### Extracted data:
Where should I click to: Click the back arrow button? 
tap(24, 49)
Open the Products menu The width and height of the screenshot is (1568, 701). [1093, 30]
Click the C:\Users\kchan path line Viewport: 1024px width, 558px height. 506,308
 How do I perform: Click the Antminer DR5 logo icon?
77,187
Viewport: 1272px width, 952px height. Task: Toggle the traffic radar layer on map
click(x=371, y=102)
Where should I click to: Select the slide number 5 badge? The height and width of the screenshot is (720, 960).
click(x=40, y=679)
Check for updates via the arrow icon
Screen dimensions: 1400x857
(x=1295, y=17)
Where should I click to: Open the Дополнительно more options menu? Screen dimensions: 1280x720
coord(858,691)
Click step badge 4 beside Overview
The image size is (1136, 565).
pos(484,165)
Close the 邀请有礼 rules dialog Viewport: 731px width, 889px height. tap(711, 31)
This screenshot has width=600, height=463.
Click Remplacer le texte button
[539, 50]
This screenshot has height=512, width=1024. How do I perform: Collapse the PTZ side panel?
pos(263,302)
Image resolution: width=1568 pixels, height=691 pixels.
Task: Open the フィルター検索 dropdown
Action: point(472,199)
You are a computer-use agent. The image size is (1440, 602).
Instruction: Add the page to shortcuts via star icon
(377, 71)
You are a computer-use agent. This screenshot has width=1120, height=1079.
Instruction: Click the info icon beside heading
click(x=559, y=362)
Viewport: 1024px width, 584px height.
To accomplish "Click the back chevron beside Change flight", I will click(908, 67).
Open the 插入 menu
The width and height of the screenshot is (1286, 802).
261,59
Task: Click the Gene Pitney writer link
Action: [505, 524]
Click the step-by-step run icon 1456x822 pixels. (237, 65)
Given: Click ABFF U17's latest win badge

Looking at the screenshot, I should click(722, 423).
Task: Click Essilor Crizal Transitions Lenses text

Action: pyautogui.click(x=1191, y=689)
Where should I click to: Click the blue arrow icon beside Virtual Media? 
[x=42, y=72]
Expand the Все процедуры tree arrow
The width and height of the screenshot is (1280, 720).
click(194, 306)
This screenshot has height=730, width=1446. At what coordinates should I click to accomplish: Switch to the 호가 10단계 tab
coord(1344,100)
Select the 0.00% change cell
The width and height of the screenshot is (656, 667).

### Work instructions:
Copy each line in the entries above where "agent" turns up.

### Solved problem:
You are a computer-use agent. The image size is (1440, 602).
You are a computer-use agent. This screenshot has width=1120, height=1079.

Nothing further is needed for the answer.